The bizarre and rare firenado was spotted on Saturday near the Loyalton Fire in the northeastern part of the state by the Nevada border. The fire, which started in the Tahoe National Forest, had burned more than 2,000 acres by Saturday evening. Video of the firenado was posted to Twitter with the line, “Fire Tornado today outside Chilcoot and Hallelujah Junction California. This was intense and scary!!!!”

Firenados are very similar to regular tornados. They are formed when the rising hot air meets changing wind patterns higher in the atmosphere. Those winds shift the direction of the blazes. Unlike a regular tornado, the winds in a firenado shift smoke plumes around, making them extremely dangerous to anyone nearby, as NBC News reported.

“The big concern is that it’s extremely erratic fire behavior,” said John Mittelstadt, a Reno-based meteorologist with the National Weather Service, as NBC News reported. “For any of the firefighters who are working on one flank of the fire, all of a sudden, there is no way to predict what the winds are going to do or how strong they are going to be,” he added.

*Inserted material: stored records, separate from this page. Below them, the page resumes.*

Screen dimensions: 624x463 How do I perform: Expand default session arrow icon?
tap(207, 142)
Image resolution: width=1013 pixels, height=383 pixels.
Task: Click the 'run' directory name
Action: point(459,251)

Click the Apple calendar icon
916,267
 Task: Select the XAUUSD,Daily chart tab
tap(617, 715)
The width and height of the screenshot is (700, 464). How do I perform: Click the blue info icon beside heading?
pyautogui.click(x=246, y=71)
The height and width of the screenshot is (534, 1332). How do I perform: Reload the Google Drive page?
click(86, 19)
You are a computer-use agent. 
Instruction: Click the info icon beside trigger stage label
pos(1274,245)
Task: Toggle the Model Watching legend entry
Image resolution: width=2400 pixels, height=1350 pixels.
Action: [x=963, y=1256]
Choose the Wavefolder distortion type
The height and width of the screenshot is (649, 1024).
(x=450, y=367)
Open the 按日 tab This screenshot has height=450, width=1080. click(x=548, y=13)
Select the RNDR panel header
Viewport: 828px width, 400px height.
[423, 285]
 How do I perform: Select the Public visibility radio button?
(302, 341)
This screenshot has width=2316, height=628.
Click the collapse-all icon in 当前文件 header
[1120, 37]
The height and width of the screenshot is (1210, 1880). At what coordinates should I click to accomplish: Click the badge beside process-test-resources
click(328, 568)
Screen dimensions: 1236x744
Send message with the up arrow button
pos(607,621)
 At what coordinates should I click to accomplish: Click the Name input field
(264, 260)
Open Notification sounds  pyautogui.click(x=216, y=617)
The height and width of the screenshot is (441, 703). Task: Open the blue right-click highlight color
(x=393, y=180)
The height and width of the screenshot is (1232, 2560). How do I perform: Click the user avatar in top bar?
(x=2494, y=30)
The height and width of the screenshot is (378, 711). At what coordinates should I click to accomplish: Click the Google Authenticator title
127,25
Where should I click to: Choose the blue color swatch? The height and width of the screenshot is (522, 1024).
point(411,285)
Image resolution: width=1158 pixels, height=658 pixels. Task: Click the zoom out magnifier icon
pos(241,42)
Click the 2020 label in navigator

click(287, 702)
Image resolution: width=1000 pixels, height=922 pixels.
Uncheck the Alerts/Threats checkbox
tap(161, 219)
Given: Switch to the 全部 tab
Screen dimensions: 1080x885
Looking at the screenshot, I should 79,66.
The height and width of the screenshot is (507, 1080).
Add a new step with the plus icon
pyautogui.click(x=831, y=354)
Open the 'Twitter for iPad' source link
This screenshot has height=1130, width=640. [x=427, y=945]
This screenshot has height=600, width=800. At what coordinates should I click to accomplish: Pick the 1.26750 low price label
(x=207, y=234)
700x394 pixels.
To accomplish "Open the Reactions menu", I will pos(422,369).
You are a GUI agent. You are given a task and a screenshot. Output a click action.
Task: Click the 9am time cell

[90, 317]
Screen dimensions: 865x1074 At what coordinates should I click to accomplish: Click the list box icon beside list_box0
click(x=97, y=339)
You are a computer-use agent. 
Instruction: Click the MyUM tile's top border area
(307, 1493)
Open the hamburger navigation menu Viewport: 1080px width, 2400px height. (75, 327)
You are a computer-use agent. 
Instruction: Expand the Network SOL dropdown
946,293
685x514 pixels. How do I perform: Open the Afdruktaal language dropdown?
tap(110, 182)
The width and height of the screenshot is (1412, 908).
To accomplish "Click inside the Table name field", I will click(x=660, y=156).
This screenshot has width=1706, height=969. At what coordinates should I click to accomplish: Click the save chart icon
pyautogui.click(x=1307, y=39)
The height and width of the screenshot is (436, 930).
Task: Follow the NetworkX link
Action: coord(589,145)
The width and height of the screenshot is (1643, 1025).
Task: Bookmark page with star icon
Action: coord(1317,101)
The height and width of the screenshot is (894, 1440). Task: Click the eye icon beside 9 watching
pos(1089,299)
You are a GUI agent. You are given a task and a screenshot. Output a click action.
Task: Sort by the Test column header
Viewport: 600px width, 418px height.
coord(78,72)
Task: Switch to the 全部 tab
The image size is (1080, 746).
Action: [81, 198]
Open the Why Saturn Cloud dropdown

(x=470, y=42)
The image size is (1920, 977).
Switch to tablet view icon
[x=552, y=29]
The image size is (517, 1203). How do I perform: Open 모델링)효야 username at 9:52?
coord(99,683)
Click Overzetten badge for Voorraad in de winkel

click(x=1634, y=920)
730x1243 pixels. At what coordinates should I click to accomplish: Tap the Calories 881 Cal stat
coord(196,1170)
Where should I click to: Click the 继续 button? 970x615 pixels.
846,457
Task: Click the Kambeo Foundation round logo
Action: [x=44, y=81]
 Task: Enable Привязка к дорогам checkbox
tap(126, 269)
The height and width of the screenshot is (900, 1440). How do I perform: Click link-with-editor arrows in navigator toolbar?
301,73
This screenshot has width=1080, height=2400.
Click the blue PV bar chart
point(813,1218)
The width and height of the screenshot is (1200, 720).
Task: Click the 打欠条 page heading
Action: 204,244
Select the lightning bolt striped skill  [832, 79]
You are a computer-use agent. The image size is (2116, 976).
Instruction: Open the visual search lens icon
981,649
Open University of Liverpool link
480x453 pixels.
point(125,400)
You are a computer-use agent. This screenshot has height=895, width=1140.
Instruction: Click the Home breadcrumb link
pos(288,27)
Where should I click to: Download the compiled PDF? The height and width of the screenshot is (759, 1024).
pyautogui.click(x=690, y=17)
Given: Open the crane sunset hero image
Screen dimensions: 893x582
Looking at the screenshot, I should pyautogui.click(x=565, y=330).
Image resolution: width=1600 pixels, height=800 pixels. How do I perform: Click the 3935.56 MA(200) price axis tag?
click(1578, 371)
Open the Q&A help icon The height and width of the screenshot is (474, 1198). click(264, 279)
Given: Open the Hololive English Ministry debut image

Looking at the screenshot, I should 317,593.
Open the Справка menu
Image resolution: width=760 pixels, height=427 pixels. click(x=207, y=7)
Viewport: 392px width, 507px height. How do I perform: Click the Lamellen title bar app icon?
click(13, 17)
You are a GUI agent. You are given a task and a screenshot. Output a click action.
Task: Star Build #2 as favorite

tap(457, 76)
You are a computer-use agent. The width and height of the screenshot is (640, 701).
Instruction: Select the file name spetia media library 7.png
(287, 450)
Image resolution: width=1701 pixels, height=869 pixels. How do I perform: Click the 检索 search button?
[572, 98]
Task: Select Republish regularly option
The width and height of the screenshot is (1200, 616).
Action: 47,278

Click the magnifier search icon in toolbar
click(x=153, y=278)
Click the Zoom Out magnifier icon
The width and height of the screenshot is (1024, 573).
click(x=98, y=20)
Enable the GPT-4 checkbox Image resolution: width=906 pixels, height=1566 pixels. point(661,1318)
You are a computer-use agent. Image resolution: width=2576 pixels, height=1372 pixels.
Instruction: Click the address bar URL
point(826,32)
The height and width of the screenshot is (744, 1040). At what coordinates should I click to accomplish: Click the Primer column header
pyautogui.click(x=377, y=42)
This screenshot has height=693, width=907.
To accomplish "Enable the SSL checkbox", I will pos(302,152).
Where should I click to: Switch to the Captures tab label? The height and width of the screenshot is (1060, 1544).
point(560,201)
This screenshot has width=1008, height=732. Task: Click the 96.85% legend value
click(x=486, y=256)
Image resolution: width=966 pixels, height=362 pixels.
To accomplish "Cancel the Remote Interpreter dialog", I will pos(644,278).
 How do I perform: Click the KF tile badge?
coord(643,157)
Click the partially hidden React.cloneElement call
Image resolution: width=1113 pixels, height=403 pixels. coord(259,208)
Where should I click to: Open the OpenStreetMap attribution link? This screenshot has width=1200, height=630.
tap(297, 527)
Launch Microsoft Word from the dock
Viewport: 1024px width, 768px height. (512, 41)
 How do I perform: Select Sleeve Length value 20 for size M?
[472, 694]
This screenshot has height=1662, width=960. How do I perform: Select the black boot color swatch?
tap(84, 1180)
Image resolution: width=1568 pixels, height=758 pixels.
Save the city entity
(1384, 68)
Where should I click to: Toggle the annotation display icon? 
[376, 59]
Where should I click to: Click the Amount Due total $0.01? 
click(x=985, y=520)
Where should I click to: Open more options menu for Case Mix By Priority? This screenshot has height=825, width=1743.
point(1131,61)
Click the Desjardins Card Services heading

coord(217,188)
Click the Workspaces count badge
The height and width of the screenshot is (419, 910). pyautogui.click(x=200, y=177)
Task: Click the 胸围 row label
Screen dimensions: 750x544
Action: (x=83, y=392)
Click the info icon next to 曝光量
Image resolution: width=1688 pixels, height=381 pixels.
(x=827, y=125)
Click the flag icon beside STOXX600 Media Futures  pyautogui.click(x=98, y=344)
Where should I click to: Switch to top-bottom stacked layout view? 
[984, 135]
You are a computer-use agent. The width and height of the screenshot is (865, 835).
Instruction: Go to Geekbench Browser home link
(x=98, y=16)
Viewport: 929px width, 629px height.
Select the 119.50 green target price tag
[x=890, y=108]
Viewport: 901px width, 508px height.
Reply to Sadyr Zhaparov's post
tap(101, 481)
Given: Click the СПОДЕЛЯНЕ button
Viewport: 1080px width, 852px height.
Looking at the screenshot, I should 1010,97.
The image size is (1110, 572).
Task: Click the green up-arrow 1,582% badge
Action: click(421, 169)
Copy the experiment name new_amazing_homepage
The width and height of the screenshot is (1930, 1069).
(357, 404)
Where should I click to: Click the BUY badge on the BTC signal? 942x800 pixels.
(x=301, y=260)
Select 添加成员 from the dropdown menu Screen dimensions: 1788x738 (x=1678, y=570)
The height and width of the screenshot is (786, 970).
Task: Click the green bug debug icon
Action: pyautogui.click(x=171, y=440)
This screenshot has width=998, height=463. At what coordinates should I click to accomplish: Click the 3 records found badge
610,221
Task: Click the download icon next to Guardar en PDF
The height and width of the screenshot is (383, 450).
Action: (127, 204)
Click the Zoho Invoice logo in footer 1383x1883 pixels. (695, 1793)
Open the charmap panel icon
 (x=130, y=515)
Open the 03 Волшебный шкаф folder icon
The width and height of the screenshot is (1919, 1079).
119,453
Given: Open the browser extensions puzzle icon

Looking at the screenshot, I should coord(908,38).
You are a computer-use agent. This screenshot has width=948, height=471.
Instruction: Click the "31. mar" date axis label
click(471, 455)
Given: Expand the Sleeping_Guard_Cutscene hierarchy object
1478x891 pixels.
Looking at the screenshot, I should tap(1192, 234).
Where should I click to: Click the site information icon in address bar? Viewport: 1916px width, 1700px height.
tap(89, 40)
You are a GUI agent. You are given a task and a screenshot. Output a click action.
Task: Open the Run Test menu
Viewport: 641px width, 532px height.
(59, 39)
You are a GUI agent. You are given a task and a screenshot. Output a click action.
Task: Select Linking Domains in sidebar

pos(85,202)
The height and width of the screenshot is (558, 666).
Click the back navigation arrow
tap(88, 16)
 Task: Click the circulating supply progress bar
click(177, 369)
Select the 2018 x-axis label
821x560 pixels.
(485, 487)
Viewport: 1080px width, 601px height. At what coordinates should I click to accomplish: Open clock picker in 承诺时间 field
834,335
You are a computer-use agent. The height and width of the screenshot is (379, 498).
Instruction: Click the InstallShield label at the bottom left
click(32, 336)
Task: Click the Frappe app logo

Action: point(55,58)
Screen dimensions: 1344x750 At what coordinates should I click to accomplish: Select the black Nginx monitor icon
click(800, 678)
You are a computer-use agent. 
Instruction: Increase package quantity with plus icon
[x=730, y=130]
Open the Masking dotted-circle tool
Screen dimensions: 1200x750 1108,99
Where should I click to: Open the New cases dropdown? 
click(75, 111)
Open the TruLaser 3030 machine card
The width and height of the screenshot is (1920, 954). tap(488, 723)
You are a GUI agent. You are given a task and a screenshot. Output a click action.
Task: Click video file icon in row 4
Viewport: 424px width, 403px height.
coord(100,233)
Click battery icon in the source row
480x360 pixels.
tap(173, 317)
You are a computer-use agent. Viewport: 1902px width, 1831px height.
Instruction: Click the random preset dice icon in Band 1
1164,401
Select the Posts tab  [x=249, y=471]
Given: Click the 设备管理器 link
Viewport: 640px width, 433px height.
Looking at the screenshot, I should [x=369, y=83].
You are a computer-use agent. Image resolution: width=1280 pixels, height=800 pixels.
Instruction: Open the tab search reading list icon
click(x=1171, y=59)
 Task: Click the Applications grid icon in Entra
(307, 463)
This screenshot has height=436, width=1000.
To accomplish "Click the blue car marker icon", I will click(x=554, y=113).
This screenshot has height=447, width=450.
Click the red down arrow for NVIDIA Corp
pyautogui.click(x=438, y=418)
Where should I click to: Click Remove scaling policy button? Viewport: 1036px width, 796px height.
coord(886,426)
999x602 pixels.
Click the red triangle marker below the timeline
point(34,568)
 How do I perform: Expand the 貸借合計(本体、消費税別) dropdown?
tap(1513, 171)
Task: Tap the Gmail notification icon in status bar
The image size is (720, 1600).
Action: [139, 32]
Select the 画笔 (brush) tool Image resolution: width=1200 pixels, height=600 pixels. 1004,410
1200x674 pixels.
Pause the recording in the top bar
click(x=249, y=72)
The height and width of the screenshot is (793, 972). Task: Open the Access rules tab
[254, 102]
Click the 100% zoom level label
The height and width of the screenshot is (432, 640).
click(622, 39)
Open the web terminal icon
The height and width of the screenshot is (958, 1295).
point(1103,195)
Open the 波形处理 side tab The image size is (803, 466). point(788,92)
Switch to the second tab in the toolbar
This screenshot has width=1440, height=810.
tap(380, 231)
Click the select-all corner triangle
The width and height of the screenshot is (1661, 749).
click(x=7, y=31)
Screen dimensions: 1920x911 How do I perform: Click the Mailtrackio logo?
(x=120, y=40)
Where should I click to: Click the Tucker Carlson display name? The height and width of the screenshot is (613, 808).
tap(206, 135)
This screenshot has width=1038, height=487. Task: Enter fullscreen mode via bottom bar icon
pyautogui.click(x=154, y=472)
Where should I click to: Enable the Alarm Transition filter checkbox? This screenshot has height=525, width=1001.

Meanwhile, the Bay Area faced triple-digit heat for the first time ever in August. It also witnessed a rare lightning storm. While beautiful, it raised the fire threat significantly for the parched area.

On Sunday, the National Weather Service (NWS) issued a red flag fire warning for “critical fire weather conditions” until Monday morning, as The Guardian reported.

“Any lightning strikes will likely lead to new fire starts given the current heat wave,” the NWS forecasters said, according to The Guardian. “A secondary pulse of moisture and instability arrives later Sunday into early Monday.”

Through Northern and Southern California, the power grid was so compromised by the need for energy during the weekend’s extreme heat that the California Independent System Operator issued rolling blackouts for the first time since 2011. It also declared a Stage 3 emergency for the state’s power grid for the first time since 2001, as CNBC reported.

While the power was restored fully over the weekend, threats still loom, as temperatures above 100 degrees are expected everyday through the end of this week in the Los Angeles area, according to The New York Times.

Meanwhile, California is seeing its number of novel coronavirus cases surge, making the heat more dangerous since people may be avoiding malls and cooling centers. Furthermore, if people stay home and blast their air conditioners, then the power grid is overworked, creating the scenario where more rolling blackouts may be needed, according to The New York Times.

The extreme heat may have set a new record in Death Valley, where the temperatures soared to 130 degrees Fahrenheit, making it the first place on Earth to reach such a high mark in August, according to The Washington Post.

The National Weather Service reported that yesterday afternoon the temperature did hit 130 degrees. If it is verified, it would break Death Valley’s previous August record by three degrees, the Weather Service tweeted. It also may be the highest temperature ever recorded on Earth, as The Washington Post reported.

“Everything I’ve seen so far indicates that is a legitimate observation,” Randy Cerveny, who leads the World Meteorological Organization’s weather and climate extremes team, wrote in an email, as The Washington Post reported. “I am recommending that the World Meteorological Organization preliminarily accept the observation. In the upcoming weeks, we will, of course, be examining it in detail, along with the U.S. National Climate Extremes Committee, using one of our international evaluation teams.”